**Tarefas:**
1) Reproduza o trecho do texto de leitura começando em "247 - O ex-ministro" e seguindo até "de Michel Temer.", trocando "ex-ministro" por "antigo ministro".
2) Redigite sem nenhuma alteração as linhas dos registros começando pela linha com "Given: Choose Search" e seguindo até o fim dos registros.

**Texto de leitura:**
247 - O ex-ministro José Dirceu, que está preso no centro de
detenção em São José dos Pinhais, escreveu artigo com duras críticas ao governo
de Michel Temer.
Em texto divulgado pelo jornalista Breno Altman em
seu
Facebook, José Dirceu diz que o país vive sua catarse regressiva. "O governo
faz tudo para implantar a agenda da regressão, da supressão dos direitos sociais
e dos trabalhadores: a PEC dos Gastos, a Reforma da Previdência, a terceirização
da mão de obra. No entanto, nem uma palavra sobre os gastos com a dívida interna
e as despesas financeiras, os juros médios de 14%, os juros da dívida de 4,5% na
melhor das hipóteses, 7,5% nos piores anos!", afirma.

[Registros de indicação de palavras e elementos]
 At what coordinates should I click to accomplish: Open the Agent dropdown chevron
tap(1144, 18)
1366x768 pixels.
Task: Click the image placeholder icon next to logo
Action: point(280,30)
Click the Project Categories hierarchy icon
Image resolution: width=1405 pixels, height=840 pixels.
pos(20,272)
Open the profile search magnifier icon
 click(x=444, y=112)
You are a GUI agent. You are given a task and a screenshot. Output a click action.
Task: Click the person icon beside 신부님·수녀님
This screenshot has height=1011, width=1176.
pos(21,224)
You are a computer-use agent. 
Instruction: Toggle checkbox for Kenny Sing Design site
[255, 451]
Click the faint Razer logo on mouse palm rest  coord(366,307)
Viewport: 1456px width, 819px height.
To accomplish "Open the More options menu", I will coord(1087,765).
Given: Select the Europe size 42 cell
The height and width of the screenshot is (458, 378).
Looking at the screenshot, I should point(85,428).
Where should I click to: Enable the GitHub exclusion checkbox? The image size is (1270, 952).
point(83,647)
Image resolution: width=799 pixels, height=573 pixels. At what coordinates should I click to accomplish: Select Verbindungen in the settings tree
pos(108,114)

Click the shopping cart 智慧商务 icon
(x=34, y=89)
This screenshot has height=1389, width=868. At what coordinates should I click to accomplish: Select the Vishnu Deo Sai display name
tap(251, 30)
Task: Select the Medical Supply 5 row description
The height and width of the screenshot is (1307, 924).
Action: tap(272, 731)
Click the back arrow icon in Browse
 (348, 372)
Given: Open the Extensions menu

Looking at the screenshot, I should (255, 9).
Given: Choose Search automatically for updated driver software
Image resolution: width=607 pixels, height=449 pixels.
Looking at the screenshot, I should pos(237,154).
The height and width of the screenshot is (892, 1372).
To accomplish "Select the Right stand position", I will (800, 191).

**Respostas por tarefa:**
1)
247 - O antigo ministro José Dirceu, que está preso no centro de
detenção em São José dos Pinhais, escreveu artigo com duras críticas ao governo
de Michel Temer.

2)
Given: Choose Search automatically for updated driver software
Image resolution: width=607 pixels, height=449 pixels.
Looking at the screenshot, I should pos(237,154).
The height and width of the screenshot is (892, 1372).
To accomplish "Select the Right stand position", I will (800, 191).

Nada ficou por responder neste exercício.